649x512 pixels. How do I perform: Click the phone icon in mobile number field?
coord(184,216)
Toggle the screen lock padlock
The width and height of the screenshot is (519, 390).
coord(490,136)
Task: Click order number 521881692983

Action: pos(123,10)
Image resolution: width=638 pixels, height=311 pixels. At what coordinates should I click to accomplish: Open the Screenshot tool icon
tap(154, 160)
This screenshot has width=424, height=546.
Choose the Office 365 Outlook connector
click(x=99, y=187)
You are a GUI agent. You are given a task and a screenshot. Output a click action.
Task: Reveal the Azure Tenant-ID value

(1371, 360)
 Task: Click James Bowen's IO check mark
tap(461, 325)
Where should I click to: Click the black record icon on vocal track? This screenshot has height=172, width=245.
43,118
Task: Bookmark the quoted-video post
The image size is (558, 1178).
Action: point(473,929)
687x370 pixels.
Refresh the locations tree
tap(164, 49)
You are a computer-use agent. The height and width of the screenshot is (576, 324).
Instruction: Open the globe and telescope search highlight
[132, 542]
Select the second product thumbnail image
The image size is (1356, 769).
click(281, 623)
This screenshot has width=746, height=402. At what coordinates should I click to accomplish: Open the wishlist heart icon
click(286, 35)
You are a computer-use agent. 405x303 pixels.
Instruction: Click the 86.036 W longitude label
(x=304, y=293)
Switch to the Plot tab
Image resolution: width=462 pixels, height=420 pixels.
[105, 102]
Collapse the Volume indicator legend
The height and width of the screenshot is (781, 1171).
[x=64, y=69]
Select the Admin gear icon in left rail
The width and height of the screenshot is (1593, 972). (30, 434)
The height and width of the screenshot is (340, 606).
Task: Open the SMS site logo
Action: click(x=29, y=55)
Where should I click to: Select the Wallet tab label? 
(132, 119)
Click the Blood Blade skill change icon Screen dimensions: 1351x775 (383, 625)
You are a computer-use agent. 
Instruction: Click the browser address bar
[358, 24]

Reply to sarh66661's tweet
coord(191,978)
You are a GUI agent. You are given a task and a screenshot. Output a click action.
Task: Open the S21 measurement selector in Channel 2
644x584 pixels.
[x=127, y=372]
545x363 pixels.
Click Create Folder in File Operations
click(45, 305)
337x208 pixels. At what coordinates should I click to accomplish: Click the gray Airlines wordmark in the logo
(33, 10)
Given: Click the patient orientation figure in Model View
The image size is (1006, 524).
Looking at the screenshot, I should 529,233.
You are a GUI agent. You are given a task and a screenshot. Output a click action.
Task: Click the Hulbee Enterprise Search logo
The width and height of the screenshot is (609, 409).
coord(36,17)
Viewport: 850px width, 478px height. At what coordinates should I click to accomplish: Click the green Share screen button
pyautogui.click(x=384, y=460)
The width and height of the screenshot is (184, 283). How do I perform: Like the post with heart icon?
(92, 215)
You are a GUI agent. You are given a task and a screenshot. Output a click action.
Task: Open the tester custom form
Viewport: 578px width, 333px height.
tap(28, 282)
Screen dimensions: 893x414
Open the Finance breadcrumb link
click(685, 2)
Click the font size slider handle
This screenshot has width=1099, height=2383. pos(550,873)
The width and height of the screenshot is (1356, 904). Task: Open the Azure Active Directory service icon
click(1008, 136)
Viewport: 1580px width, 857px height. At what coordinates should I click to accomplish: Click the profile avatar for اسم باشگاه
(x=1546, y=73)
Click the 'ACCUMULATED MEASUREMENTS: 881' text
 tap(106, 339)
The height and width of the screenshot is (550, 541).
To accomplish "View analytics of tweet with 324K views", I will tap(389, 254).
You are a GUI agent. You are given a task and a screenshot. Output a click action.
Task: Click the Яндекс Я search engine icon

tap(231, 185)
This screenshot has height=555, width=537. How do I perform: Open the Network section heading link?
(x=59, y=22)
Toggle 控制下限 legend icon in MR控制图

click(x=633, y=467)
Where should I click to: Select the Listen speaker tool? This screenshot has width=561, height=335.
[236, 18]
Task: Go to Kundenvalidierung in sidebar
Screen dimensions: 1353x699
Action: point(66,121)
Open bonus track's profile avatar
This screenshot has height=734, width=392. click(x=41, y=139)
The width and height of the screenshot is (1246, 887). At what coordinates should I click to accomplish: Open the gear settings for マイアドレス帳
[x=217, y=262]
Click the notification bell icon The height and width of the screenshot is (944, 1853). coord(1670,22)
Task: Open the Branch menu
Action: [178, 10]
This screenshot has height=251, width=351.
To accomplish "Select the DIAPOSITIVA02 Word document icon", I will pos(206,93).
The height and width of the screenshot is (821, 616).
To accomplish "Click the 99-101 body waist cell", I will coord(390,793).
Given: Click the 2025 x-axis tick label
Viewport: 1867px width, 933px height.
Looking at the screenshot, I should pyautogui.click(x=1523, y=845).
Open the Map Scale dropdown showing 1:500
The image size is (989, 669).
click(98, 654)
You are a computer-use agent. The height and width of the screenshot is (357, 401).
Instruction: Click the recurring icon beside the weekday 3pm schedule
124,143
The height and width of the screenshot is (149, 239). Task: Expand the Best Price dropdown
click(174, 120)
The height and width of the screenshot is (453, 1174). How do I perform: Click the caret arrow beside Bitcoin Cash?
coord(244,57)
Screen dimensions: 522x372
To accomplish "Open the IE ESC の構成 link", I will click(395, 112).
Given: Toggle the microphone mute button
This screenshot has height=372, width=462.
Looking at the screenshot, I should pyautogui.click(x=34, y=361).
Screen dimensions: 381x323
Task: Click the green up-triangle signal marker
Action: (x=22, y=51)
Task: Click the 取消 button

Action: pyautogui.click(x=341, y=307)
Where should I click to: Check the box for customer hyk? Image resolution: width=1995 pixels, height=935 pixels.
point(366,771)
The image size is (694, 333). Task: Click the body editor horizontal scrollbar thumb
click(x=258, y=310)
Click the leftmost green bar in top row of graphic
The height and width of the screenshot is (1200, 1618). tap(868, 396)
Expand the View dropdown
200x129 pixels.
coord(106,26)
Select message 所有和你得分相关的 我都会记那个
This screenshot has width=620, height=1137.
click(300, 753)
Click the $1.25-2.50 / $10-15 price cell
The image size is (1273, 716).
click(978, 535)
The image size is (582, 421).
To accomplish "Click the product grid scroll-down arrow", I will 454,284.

*-*-*

# TASK STATEMENT
Reproduce all of the data above word for word, leaving nothing out and changing nothing.

# THE RESULT
649x512 pixels. How do I perform: Click the phone icon in mobile number field?
coord(184,216)
Toggle the screen lock padlock
The width and height of the screenshot is (519, 390).
coord(490,136)
Task: Click order number 521881692983

Action: pos(123,10)
Image resolution: width=638 pixels, height=311 pixels. At what coordinates should I click to accomplish: Open the Screenshot tool icon
tap(154, 160)
This screenshot has width=424, height=546.
Choose the Office 365 Outlook connector
click(x=99, y=187)
You are a GUI agent. You are given a task and a screenshot. Output a click action.
Task: Reveal the Azure Tenant-ID value

(1371, 360)
 Task: Click James Bowen's IO check mark
tap(461, 325)
Where should I click to: Click the black record icon on vocal track? This screenshot has height=172, width=245.
43,118
Task: Bookmark the quoted-video post
The image size is (558, 1178).
Action: point(473,929)
687x370 pixels.
Refresh the locations tree
tap(164, 49)
You are a computer-use agent. The height and width of the screenshot is (576, 324).
Instruction: Open the globe and telescope search highlight
[132, 542]
Select the second product thumbnail image
The image size is (1356, 769).
click(281, 623)
This screenshot has width=746, height=402. At what coordinates should I click to accomplish: Open the wishlist heart icon
click(286, 35)
You are a computer-use agent. 405x303 pixels.
Instruction: Click the 86.036 W longitude label
(x=304, y=293)
Switch to the Plot tab
Image resolution: width=462 pixels, height=420 pixels.
[105, 102]
Collapse the Volume indicator legend
The height and width of the screenshot is (781, 1171).
[x=64, y=69]
Select the Admin gear icon in left rail
The width and height of the screenshot is (1593, 972). (30, 434)
The height and width of the screenshot is (340, 606).
Task: Open the SMS site logo
Action: click(x=29, y=55)
Where should I click to: Select the Wallet tab label? 
(132, 119)
Click the Blood Blade skill change icon Screen dimensions: 1351x775 (383, 625)
You are a computer-use agent. 
Instruction: Click the browser address bar
[358, 24]

Reply to sarh66661's tweet
coord(191,978)
You are a GUI agent. You are given a task and a screenshot. Output a click action.
Task: Open the S21 measurement selector in Channel 2
644x584 pixels.
[x=127, y=372]
545x363 pixels.
Click Create Folder in File Operations
click(45, 305)
337x208 pixels. At what coordinates should I click to accomplish: Click the gray Airlines wordmark in the logo
(33, 10)
Given: Click the patient orientation figure in Model View
The image size is (1006, 524).
Looking at the screenshot, I should 529,233.
You are a GUI agent. You are given a task and a screenshot. Output a click action.
Task: Click the Hulbee Enterprise Search logo
The width and height of the screenshot is (609, 409).
coord(36,17)
Viewport: 850px width, 478px height. At what coordinates should I click to accomplish: Click the green Share screen button
pyautogui.click(x=384, y=460)
The width and height of the screenshot is (184, 283). How do I perform: Like the post with heart icon?
(92, 215)
You are a GUI agent. You are given a task and a screenshot. Output a click action.
Task: Open the tester custom form
Viewport: 578px width, 333px height.
tap(28, 282)
Screen dimensions: 893x414
Open the Finance breadcrumb link
click(685, 2)
Click the font size slider handle
This screenshot has width=1099, height=2383. pos(550,873)
The width and height of the screenshot is (1356, 904). Task: Open the Azure Active Directory service icon
click(1008, 136)
Viewport: 1580px width, 857px height. At what coordinates should I click to accomplish: Click the profile avatar for اسم باشگاه
(x=1546, y=73)
Click the 'ACCUMULATED MEASUREMENTS: 881' text
 tap(106, 339)
The height and width of the screenshot is (550, 541).
To accomplish "View analytics of tweet with 324K views", I will tap(389, 254).
You are a GUI agent. You are given a task and a screenshot. Output a click action.
Task: Click the Яндекс Я search engine icon

tap(231, 185)
This screenshot has height=555, width=537. How do I perform: Open the Network section heading link?
(x=59, y=22)
Toggle 控制下限 legend icon in MR控制图

click(x=633, y=467)
Where should I click to: Select the Listen speaker tool? This screenshot has width=561, height=335.
[236, 18]
Task: Go to Kundenvalidierung in sidebar
Screen dimensions: 1353x699
Action: point(66,121)
Open bonus track's profile avatar
This screenshot has height=734, width=392. click(x=41, y=139)
The width and height of the screenshot is (1246, 887). At what coordinates should I click to accomplish: Open the gear settings for マイアドレス帳
[x=217, y=262]
Click the notification bell icon The height and width of the screenshot is (944, 1853). coord(1670,22)
Task: Open the Branch menu
Action: [178, 10]
This screenshot has height=251, width=351.
To accomplish "Select the DIAPOSITIVA02 Word document icon", I will pos(206,93).
The height and width of the screenshot is (821, 616).
To accomplish "Click the 99-101 body waist cell", I will coord(390,793).
Given: Click the 2025 x-axis tick label
Viewport: 1867px width, 933px height.
Looking at the screenshot, I should pyautogui.click(x=1523, y=845).
Open the Map Scale dropdown showing 1:500
The image size is (989, 669).
click(98, 654)
You are a computer-use agent. The height and width of the screenshot is (357, 401).
Instruction: Click the recurring icon beside the weekday 3pm schedule
124,143
The height and width of the screenshot is (149, 239). Task: Expand the Best Price dropdown
click(174, 120)
The height and width of the screenshot is (453, 1174). How do I perform: Click the caret arrow beside Bitcoin Cash?
coord(244,57)
Screen dimensions: 522x372
To accomplish "Open the IE ESC の構成 link", I will click(395, 112).
Given: Toggle the microphone mute button
This screenshot has height=372, width=462.
Looking at the screenshot, I should pyautogui.click(x=34, y=361).
Screen dimensions: 381x323
Task: Click the green up-triangle signal marker
Action: (x=22, y=51)
Task: Click the 取消 button

Action: pyautogui.click(x=341, y=307)
Where should I click to: Check the box for customer hyk? Image resolution: width=1995 pixels, height=935 pixels.
point(366,771)
The image size is (694, 333). Task: Click the body editor horizontal scrollbar thumb
click(x=258, y=310)
Click the leftmost green bar in top row of graphic
The height and width of the screenshot is (1200, 1618). tap(868, 396)
Expand the View dropdown
200x129 pixels.
coord(106,26)
Select message 所有和你得分相关的 我都会记那个
This screenshot has width=620, height=1137.
click(300, 753)
Click the $1.25-2.50 / $10-15 price cell
The image size is (1273, 716).
click(978, 535)
The image size is (582, 421).
To accomplish "Click the product grid scroll-down arrow", I will 454,284.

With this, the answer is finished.